Lesson learned? If the sky ain’t what it oughta be or I’m tired or distracted, the CG5 is a better choice. The alignments offered by the current Celestron firmware are deadly accurate, with “bad” star choices and poor polar alignment not doing pea turkey to lessen accuracy. Yes, the Atlas is worlds better for long exposure imaging, but the CG5 is more than good enough for either visual or Stallacam work. You know what? If my CG5 ever bites the dust (knock on wood), I will go right out and buy anudder one. This little mount has become my astronomical security blanket, and, like Linus, this kid his keeping his trusty blanket at his side from now on.

I suppose it sounds as if Night 12 of the Herschel Project was a bust, but it really wasn’t. Yes, the weather was a pain in the rear at first, and I could have managed the Atlas better, no doubt about that, but in the couple of hours we had before the sky closed down for good, I managed to bag over twenty Herschel Is in three constellations. Not a record by any means, but not bad for a below-average summer’s eve. I promise I’ll resume ticking the fuzzies off with more alacrity and regularity now that the sky (I hope) is getting clearer and calmer as October comes in.

Hercules

First up was NGC 6229 (H.IV.50), a magnitude 9.4, 4.5’ diameter globular cluster in Herc (yes, there’s a third globular star cluster in Hercules). With C8 and 13mm Ethos (97x), it is very prominent. Round, unresolved. Forms a triangle with two magnitude 8 field stars about 6’ to the west. Granular in appearance as if it wants to resolve.

NGC 6207 (H.II.701) is the little galaxy 28’ northeast of M13. Easy enough with direct vision in the 13 Ethos, but averted vision shows a little more of this 3’ across intermediate inclination SAc spiral.
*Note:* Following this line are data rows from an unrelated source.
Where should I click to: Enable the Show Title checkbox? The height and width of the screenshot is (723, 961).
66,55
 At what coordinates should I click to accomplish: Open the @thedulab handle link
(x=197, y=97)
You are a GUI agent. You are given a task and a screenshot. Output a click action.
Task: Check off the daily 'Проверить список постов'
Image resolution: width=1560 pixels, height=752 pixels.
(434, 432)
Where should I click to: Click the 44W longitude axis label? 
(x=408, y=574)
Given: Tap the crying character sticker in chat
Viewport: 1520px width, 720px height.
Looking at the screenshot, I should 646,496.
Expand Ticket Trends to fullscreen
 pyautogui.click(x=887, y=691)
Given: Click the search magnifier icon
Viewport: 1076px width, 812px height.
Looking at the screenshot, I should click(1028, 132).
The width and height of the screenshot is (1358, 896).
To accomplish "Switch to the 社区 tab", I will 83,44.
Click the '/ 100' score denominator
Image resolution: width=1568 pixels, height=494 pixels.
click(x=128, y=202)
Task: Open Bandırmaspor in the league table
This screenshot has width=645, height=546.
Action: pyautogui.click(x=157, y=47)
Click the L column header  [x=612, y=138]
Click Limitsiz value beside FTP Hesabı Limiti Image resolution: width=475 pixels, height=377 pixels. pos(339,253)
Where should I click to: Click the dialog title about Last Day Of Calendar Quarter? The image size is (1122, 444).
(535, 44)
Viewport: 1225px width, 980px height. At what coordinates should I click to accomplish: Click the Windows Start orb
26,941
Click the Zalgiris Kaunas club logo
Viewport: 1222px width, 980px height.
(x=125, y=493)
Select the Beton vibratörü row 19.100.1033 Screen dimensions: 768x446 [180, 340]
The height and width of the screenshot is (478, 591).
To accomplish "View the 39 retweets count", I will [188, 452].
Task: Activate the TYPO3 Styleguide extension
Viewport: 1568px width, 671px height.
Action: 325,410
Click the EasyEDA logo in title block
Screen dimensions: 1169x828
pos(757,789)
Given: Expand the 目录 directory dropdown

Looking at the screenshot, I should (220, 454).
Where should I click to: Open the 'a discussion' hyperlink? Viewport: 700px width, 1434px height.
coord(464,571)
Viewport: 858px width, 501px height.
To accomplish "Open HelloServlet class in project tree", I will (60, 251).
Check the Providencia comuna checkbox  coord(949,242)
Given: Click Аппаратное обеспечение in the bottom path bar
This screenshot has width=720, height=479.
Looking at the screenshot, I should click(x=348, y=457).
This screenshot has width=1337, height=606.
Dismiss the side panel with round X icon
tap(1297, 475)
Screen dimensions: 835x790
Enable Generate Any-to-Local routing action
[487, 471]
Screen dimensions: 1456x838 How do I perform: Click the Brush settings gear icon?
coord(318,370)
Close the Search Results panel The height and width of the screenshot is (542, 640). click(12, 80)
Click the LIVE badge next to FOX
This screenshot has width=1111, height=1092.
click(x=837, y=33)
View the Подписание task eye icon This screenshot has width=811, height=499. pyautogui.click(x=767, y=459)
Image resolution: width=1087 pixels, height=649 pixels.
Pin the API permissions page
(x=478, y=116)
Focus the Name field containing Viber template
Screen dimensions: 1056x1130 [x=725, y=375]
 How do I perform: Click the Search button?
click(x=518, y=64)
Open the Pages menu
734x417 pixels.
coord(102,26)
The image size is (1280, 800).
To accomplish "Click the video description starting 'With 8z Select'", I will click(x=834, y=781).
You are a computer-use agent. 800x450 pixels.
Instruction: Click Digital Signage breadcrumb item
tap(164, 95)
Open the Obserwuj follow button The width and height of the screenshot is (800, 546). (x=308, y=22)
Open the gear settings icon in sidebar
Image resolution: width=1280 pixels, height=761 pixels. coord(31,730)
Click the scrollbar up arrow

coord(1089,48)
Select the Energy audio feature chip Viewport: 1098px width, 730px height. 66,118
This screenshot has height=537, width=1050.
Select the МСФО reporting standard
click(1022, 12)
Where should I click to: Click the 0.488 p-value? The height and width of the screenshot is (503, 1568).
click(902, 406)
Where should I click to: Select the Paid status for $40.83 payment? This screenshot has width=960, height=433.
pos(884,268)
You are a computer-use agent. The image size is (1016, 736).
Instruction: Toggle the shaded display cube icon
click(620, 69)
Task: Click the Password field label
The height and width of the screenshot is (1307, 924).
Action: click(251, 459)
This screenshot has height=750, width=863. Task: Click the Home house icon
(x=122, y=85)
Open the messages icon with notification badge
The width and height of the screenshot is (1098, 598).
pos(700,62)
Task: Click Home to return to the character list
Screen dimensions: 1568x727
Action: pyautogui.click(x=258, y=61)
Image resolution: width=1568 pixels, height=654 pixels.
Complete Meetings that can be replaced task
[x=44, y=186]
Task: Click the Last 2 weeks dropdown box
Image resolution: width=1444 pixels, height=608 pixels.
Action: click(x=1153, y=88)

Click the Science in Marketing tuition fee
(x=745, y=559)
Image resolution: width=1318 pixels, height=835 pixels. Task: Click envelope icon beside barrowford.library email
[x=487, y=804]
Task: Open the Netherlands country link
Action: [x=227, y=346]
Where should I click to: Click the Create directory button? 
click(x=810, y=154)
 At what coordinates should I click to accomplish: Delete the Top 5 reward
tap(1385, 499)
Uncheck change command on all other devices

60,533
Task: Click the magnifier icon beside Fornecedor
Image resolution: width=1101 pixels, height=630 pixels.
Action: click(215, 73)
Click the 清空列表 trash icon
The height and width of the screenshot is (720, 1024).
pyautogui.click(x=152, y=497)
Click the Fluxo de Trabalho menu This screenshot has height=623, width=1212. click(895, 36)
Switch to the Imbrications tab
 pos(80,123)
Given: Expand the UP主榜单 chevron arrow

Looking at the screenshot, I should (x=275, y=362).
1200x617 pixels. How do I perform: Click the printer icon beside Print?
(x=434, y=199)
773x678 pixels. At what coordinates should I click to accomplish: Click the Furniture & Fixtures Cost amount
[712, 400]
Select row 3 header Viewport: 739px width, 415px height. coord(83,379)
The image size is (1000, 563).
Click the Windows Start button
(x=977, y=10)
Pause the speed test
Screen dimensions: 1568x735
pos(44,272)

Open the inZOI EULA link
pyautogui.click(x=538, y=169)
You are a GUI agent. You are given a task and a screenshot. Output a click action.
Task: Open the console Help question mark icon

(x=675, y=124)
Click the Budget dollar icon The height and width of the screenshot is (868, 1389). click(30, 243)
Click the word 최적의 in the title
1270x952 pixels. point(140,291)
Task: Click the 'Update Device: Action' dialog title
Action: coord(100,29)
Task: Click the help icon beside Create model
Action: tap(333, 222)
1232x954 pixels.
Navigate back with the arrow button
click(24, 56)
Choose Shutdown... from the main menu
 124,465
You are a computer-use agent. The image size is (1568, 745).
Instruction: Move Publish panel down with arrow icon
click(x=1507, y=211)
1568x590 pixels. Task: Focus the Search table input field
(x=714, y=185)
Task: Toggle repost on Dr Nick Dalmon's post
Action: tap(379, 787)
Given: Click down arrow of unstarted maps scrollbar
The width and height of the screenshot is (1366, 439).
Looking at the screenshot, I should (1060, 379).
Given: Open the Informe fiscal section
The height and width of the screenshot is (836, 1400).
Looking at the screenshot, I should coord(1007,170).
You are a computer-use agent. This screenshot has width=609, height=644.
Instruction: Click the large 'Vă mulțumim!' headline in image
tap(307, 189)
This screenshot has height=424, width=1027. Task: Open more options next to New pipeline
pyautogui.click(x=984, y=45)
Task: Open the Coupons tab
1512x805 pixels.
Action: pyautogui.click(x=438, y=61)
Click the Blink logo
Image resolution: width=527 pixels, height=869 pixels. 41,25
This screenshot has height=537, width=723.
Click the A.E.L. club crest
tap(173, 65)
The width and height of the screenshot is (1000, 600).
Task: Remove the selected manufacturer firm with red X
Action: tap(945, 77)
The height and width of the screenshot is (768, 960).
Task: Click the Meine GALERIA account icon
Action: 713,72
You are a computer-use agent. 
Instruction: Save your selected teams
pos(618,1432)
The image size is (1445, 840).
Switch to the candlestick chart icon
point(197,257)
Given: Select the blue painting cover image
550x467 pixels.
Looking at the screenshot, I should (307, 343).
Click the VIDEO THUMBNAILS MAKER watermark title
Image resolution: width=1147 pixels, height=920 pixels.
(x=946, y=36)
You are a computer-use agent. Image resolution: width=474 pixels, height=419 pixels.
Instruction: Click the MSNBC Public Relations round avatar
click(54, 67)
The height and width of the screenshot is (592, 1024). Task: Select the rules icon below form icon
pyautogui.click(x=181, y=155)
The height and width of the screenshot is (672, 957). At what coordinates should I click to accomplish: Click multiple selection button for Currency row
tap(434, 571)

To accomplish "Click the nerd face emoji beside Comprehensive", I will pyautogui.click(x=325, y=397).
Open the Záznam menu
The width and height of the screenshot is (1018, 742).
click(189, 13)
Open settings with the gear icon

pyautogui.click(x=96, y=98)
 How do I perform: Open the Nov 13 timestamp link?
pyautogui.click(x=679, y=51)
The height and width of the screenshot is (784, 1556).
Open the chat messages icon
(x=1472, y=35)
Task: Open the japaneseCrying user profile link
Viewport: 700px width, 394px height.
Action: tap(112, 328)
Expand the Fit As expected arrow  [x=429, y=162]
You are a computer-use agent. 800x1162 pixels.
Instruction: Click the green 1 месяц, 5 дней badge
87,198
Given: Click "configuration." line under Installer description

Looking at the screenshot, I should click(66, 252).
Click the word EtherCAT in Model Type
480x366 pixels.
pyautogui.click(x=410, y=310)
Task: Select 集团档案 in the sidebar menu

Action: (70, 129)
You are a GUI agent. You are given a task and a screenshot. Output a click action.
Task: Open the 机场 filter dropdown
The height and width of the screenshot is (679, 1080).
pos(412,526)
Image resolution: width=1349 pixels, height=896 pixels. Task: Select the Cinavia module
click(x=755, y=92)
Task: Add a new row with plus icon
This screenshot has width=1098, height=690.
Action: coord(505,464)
A soft glow that’s obviously elongated.

Ophiuchus

It’s a Messier, but not much of a Messier. M107 (H.VI.40) is OK in the 8mm Ethos (157x), but given its somewhat lackluster nature and the fact that it is near the horizon, this loose, Shapley-Sawyer class X (10) globular would have been easy to pass over if I weren’t paying attention. Some resolution, with a few of its teeny-weeny stars winking in and out.

NGC 6369
The Little Ghost Nebula, NGC 6369 (H.IV.11), really is a little ghost tonight. It’s visible, but hardly bright. A prominent mag 9.6 star lies about 5 and-a-half minutes to the south. The planetary nebula itself is just a round fuzzy 30” across in the 8mm Ethos. No, it won’t put your eye out, but it is seen with direct vision. Some hint of a dark center/annular nature.

NGC 6287 (H.II.195) is a large globular star cluster, nearly 5’ across, shining serenely at magnitude 9.3. Unfortunately, it is currently low on to the horizon, and most of the time looks like nothing more than a round smudge. Easy in the 13mm eyepiece, however. A few cluster stars are seen, popping off like fireworks, with averted vision.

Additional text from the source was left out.